Après avoir évoqué la mission qui le fait vivre, Jésus annonce la proximité d’une moisson plus précoce que la laisse penser la saison. Il n’est guère possible de savoir à quelle période de l’année se situe cette scène. Le séjour à Jérusalem rapporté au chapitre 2 et 3 de l’évangile selon saint Jean a lieu à l’occasion de la Pâque juive le récit de l’expulsion des marchands du Temple commence par l’expression «comme la Pâque juive était proche,» mais il semble qu’il y ait eu un certain laps de temps entre ce séjour de Jérusalem pour la Pâque et le retour de Galilée au cours duquel Jésus aurait baptisé en Judée (Jn 3,22). Dans la torah la fête de la moisson (Ex 23,16) est l’une des trois grandes fêtes annuelles, elle correspond à la fête des semaines mentionnée en Dt 16,10 qui a lieu sept semaines après Pâques. Il n’est donc pas impossible que dans l’esprit de l’évangéliste Jean, rencontre de Jésus et de la Samaritaine ait pris place aux environs de la fête de la Pentecôte et que Jésus y fasse allusion devant ses disciples
La moisson est souvent dans la Bible une image à caractère eschatologique employée pour désigner la fin des temps c’est le cas chez le prophète Joël (Jl 4,13) dont la double image de la moisson et de la vendange est reprise dans l’Apocalypse (Ap 14,15). C’est aussi ce sens que l’on retrouve dans l’explication de la parabole du bon grain et de l’ivraie en Mt 13,38: «la moisson, c’est la fin du monde.» Cette vue n’est pas tout à fait étrangère à notre texte puisque l’on peut associer la moisson avec le temps annoncé par Jésus à la Samaritaine où les vrais adorateurs «adoreront Dieu en esprit et en vérité.» La moisson figure les temps messianiques où il n’y a plus besoin de sanctuaire pour rendre un culte à Dieu
Toutefois l’image de la moisson peut avoir une autre signification. La parole de Jésus placée en tête du discours d’envoi en mission des Douze chez saint Matthieu et des soixante-douze chez saint Luc «Priez le maître de la moisson d’envoyer des ouvriers pour la moisson» paraît faire de la moisson une métaphore de la mission: de même que la moisson nécessite une main d’œuvre nombreuse en raison de l’urgence à récolter les épis avant qu’ils ne se gâtent, le travail missionnaire est un travail urgent qui nécessite l’envoi de nouveaux disciples. La comparaison entre mission et moisson est implicite dans noter texte lorsque Jésus évoque la récompense déjà accordée au moissonneur. On peut penser qu’ici les moissonneurs renvoient aux disciples qui voient recueillir les fruits de la prédication de Jésus auprès de la Samaritaine alors qu’eux-mêmes n’ont rien fait. Il est, en effet remarquable que dans notre texte, les disciples ne jouent aucun rôle dans l’annonce de la Parole. C’est Jésus seul qui dialogue avec la Samaritaine, en l’absence des disciples partis acheter de la nourriture et lorsque, les disciples reviennent, la Samaritaine quitte Jésus pour aller trouver les habitants de la ville et leur annoncer que Jésus est le Messie. On peut donc dire que les disciples n’ont pas semé: c’est Jésus qui en premier sème la parole dans le cœur de la Samaritaine; c’est ensuite la Samaritaine elle-même qui sème la Parole dans le cœur de ses compatriotes. Les disciples vont donc participer à la moisson de ce qui ne leur a coûté aucun effort.
Méditation du samedi
La foi des Samaritains: Jésus Sauveur du monde.
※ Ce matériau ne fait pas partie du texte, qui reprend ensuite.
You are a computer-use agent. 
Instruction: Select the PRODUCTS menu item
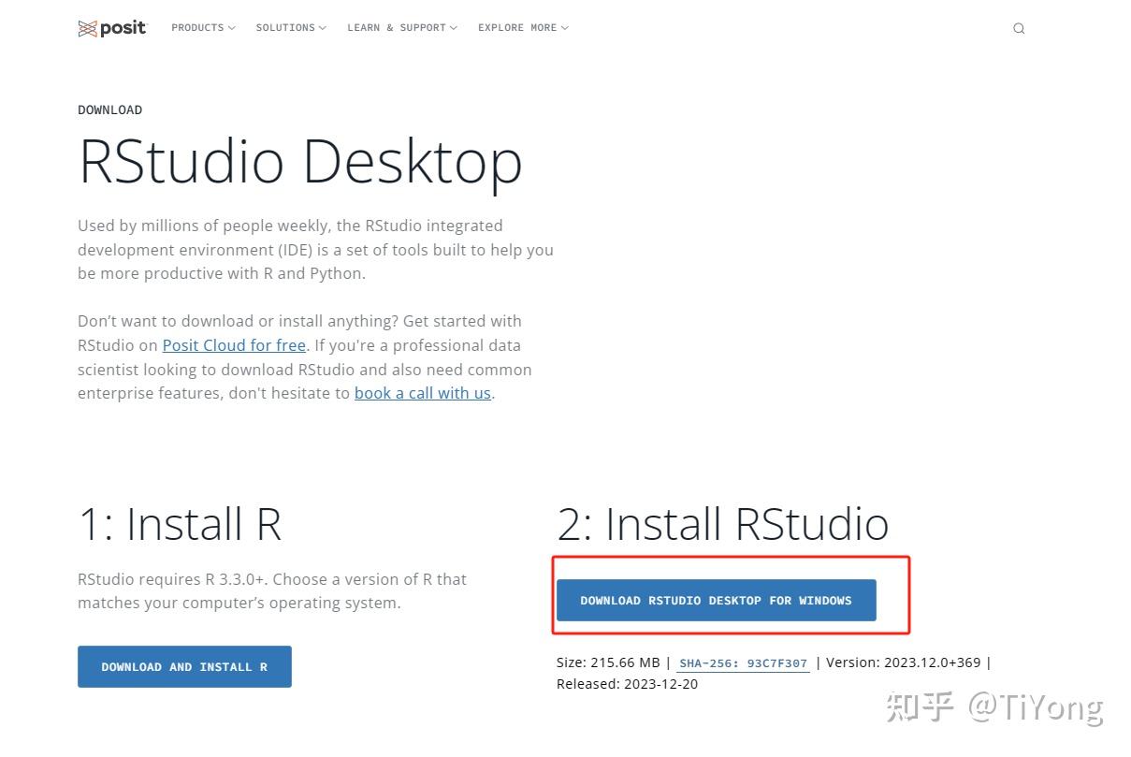[x=198, y=28]
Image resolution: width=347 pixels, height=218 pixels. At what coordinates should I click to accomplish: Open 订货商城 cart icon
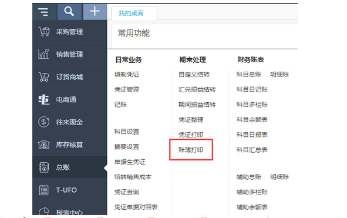click(x=44, y=77)
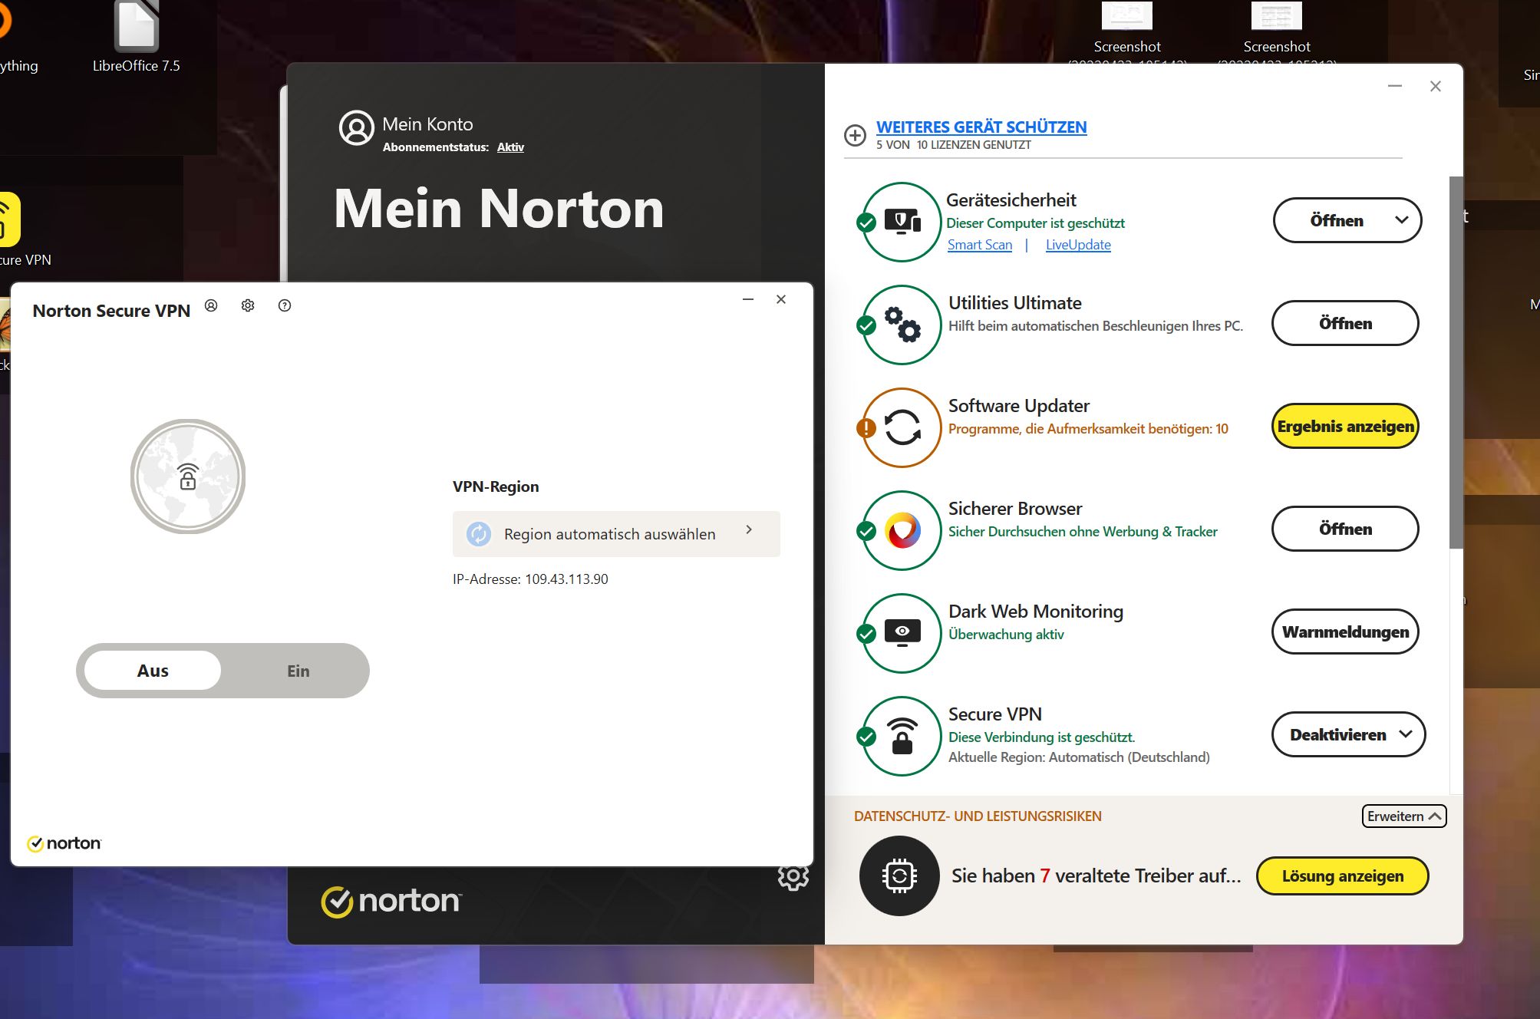Click the Mein Norton vertical scrollbar
Viewport: 1540px width, 1019px height.
[1456, 361]
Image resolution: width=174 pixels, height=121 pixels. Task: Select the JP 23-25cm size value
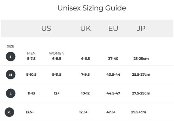point(141,59)
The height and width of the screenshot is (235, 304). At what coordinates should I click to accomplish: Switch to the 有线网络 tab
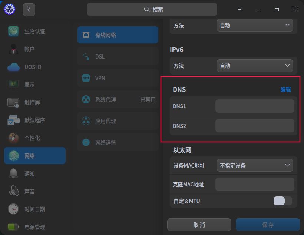[x=118, y=35]
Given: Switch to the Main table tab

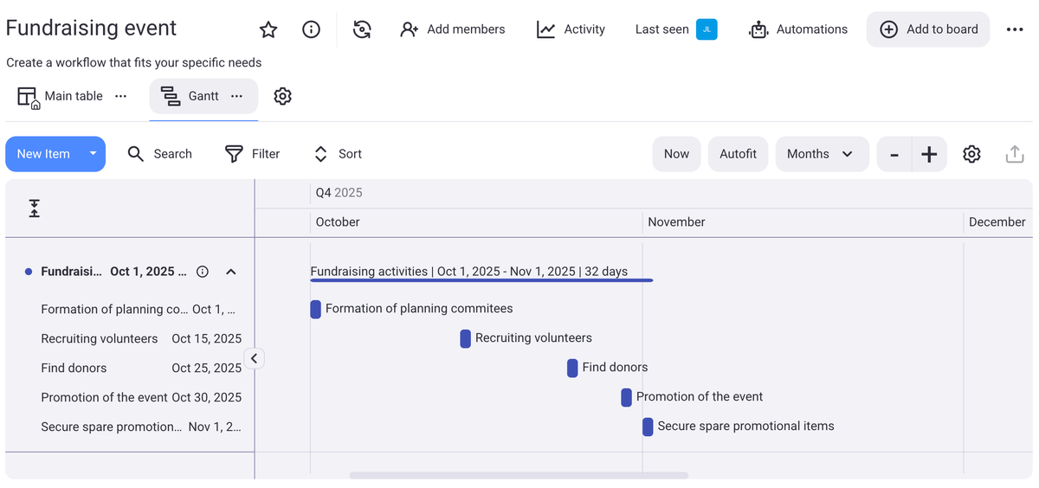Looking at the screenshot, I should point(62,96).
La conclusion du récit rapporte les progrès de la foi chez les Samaritains en deux étapes successives. La première étape est le résultat de la prédication de la Samaritaine. Nous l’avions laissée ne train de témoigner auprès de ses compatriotes de sa rencontre avec Jésus mais nous ne savions pas quel accueil avait reçu son témoignage puisque l’évangéliste avait interrompu son récit l’avait laissé en suspens, pour rapporter le dialogue entre Jésus et ses disciples. Jean met fin au suspens en indiquant que les Samaritains «crurent en Jésus à cause de la parole de la femme». Non seulement celle-ci se fait prédicatrice de la Parole mais prédicatrice efficace amenant à la foi ses compatriotes qui invitent Jésus à demeurer avec lui.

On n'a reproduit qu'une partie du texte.